Page extract:
***
Woulda Shoulda Coulda
. My father wasn’t a man prone to using cliches. My mother, that’s a horse of a different color. For example, if my mother heard one of her friends who was financially well off complain about money, she would say after she had left their presence, “You shouldn’t cry poverty with a loaf of bread under each arm.” Or if you told her how crazy life was because you were so busy and stretched for time, she would say, “You know Robbie, you can’t dance at two weddings at once.” Yes, for every occasion she was ready with a cliche’. My father, not so much. Oh, that’s not to say he didn’t have a few he liked to utilize if it suited the situation. It’s just that most of his cliches were in Yiddish so it’s more about the attitude he conveyed. than the actual phrase..
***
Record extracts:
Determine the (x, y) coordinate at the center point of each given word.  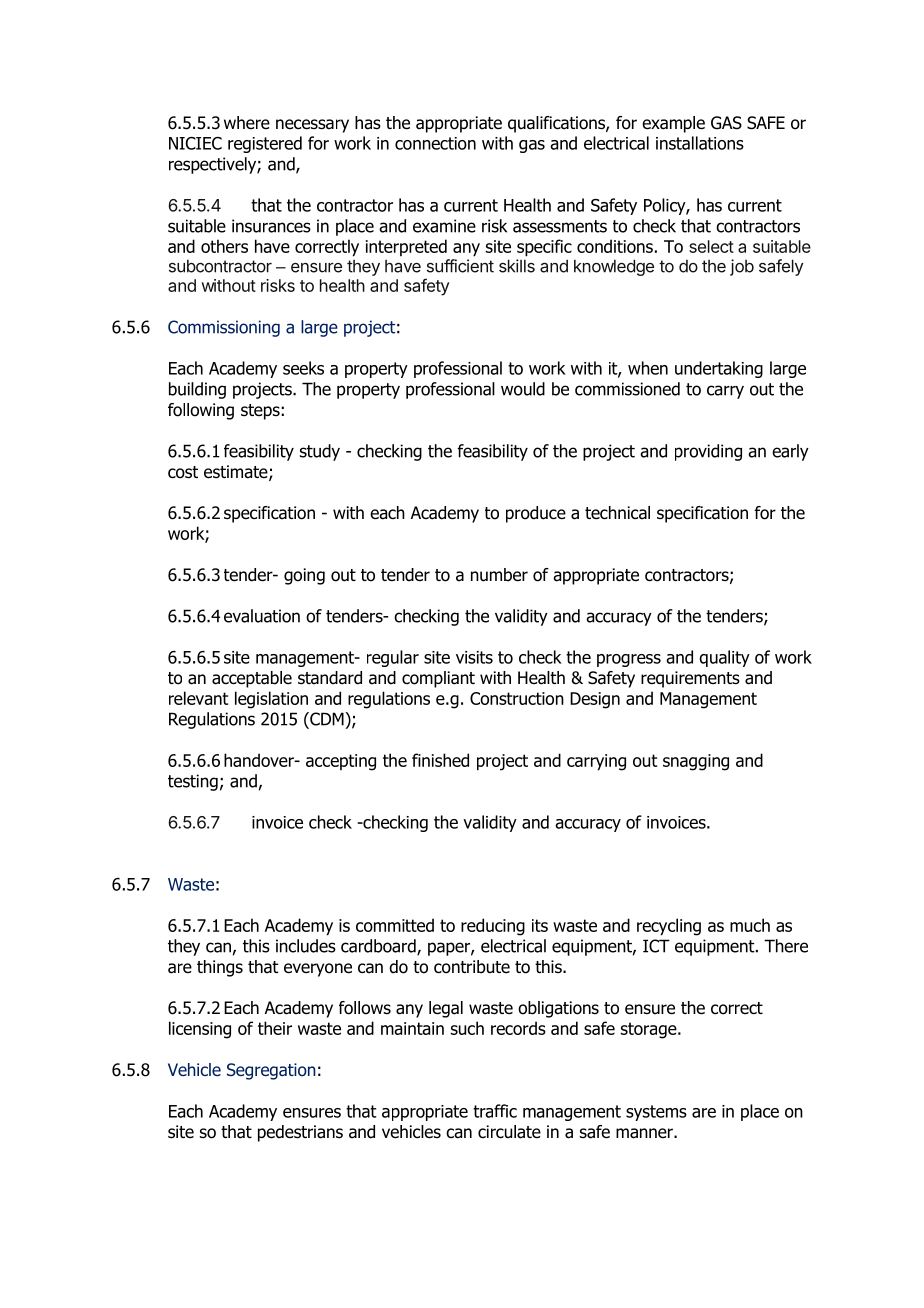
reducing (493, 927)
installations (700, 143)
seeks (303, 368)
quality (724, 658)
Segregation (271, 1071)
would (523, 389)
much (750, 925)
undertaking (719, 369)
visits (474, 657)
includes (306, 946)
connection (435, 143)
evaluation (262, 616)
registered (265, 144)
***
Objectives:
1/ Summarize the passage about cliches in two sentences.
2/ Reproduce word for word the portion of the passage about cliches that starts at the words "Woulda Shoulda Coulda" and stops after "the actual phrase..".
Work only from the passage about cliches.

Solutions below:
1/ The writer's mother had a cliche for every occasion, such as saying a well-off friend shouldn't cry poverty with a loaf of bread under each arm, or telling the writer you can't dance at two weddings at once. The father wasn't prone to cliches, and since most of the few he used were in Yiddish, what mattered was more the attitude he conveyed than the phrase itself.

2/
Woulda Shoulda Coulda
. My father wasn’t a man prone to using cliches. My mother, that’s a horse of a different color. For example, if my mother heard one of her friends who was financially well off complain about money, she would say after she had left their presence, “You shouldn’t cry poverty with a loaf of bread under each arm.” Or if you told her how crazy life was because you were so busy and stretched for time, she would say, “You know Robbie, you can’t dance at two weddings at once.” Yes, for every occasion she was ready with a cliche’. My father, not so much. Oh, that’s not to say he didn’t have a few he liked to utilize if it suited the situation. It’s just that most of his cliches were in Yiddish so it’s more about the attitude he conveyed. than the actual phrase..